Instructions for the task:
Which of the lines below holds the string "agent"? Copy every line that does.

Records supplied:
——
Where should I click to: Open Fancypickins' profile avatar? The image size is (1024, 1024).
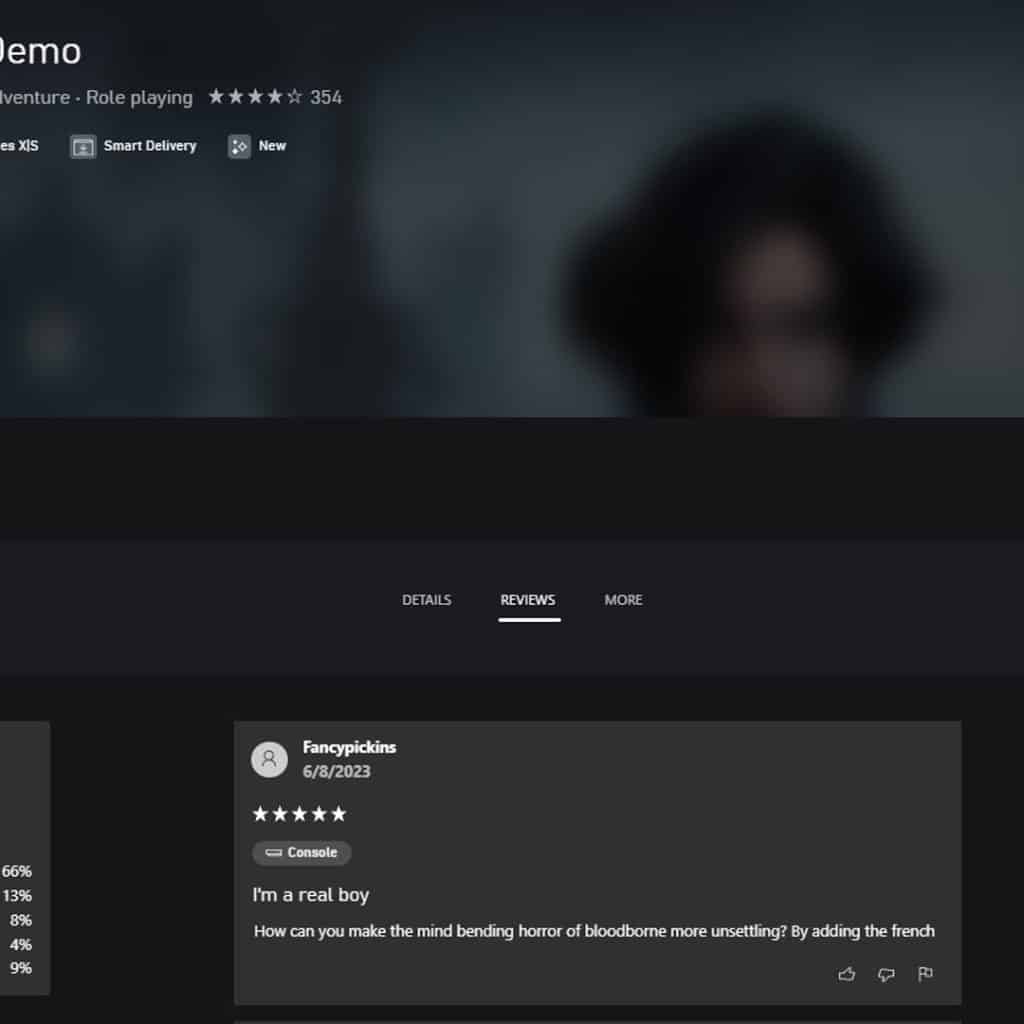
——
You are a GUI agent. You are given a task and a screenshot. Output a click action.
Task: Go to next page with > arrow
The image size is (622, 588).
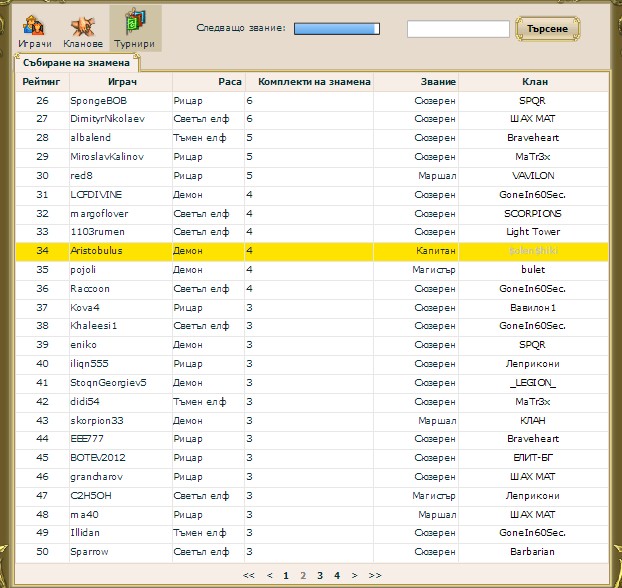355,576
——
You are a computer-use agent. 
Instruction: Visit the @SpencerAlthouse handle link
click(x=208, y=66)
——
Task answer:
You are a GUI agent. You are given a task and a screenshot. Output a click action.
You are a computer-use agent. 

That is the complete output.